Monthly Archives: March 2014

qemu and usb-tablet cpu consumtion

It’s a long standing problem that the qemu cpu consumtion goes up when you hook up a usb-tablet to your virtual machine to get a absolute pointing device. The underlying problem is that the usb host adapter by design polls the usb devices. The hardware design of the uhci, ohci and ehci usb host adapters pretty much forces qemu to do the same polling when emulating the host adapter, which is where the cpu consumption comes from.

There are a few ways to tackle the problem.

Number one is using the xhci host adapter emulation. xhci has a radically different hardware design, which allows to emulate it with noticeable less cpu overhead compared to uhci and ehci. Unfortunately only win8+ ships with xhci support, so that doesn’t fly for older windows versions.

Number two is remote wakeup. When usb devices support remote wakeup the usb host adapter can suspend the usb device (i.e. stop polling for events). The usb device will signal a wakeup request when it has new events to deliver and wants the usb host adapter resume polling to deliver the new events. The purpose of this mechanism is to save power. It also reduces the cpu consumption of the usb emulation in qemu. Unfortunately remote wakeup support often is broken in usb devices (that includes usb hid device emulation in qemu up to version 0.12), and operating systems do not enable remote wakeup by default because of that.

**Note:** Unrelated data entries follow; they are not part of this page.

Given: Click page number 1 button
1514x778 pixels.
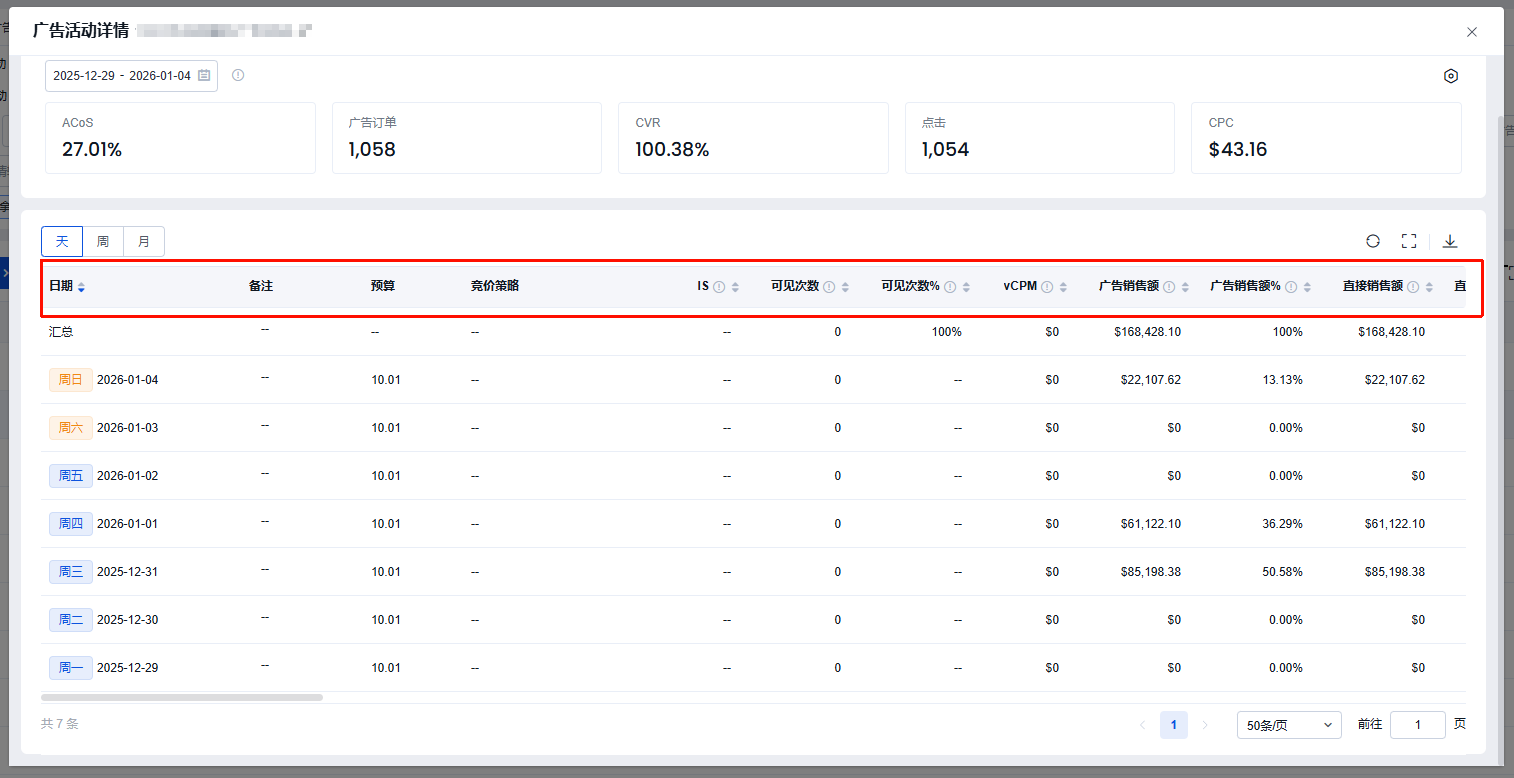Looking at the screenshot, I should (1174, 725).
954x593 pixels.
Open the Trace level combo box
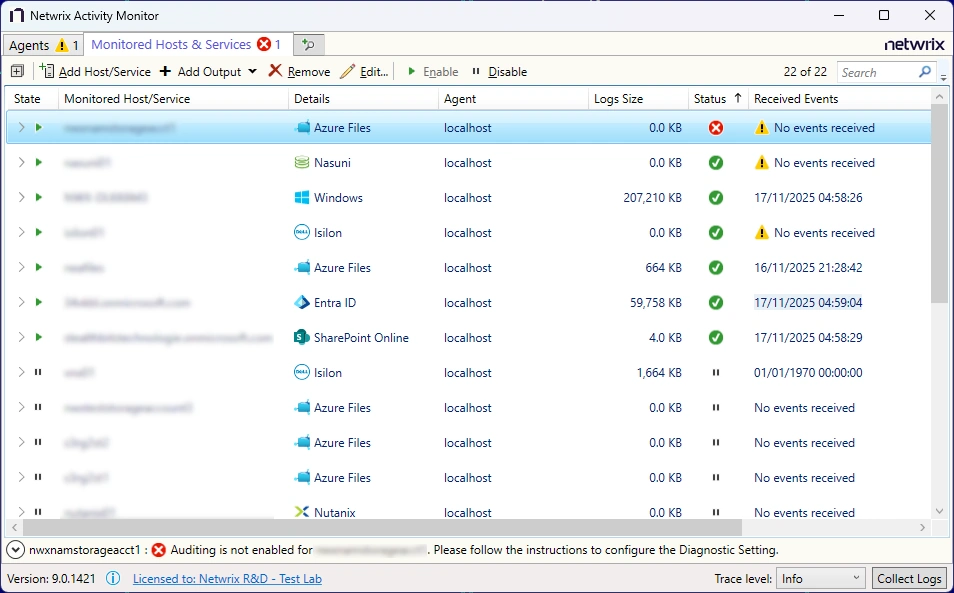820,579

For linux guests the problem is long solved. udev got some rules (see 42-usb-hid-pm.rules) to enable remote wakeup for the usb hid devices emulated by qemu a few years ago, so on any recent linux distro the usb tablet will be suspended when idle.

For windows guests the upcoming qemu 2.0 release has improvements, qemu got support for Microsoft OS Descriptors. They can be used to turn on remote wakeup by default on windows guests. There are a few obstacles through. First is that it is turned of for compatibility reasons on older machine types, so make sure you are using a 2.0 machine type (pc-i440fx-2.0 or pc-q35-2.0), otherwise you don’t get this. Second is that windows checks for Microsoft OS Descriptors only once, then caches the result in the registry. Therefore existing windows guest image will not notice without manual invention. Deleting these two registry subtrees …

  • HLM\SYSTEM\CurrentControlSet\Control\usbflags
  • HLM\SYSTEM\CurrentControlSet\Enum\USB

… and rebooting should do the trick. Windows will re-detect the usb devices and should enable remote wakeup support for the usb-tablet. You can verify this using the device manager:


If the “Power Management” tab is present and “Allow the computer to turn off this device to save power” is checked everything is fine.

Update: qemu 2.0 has been released on April 17th, 2014.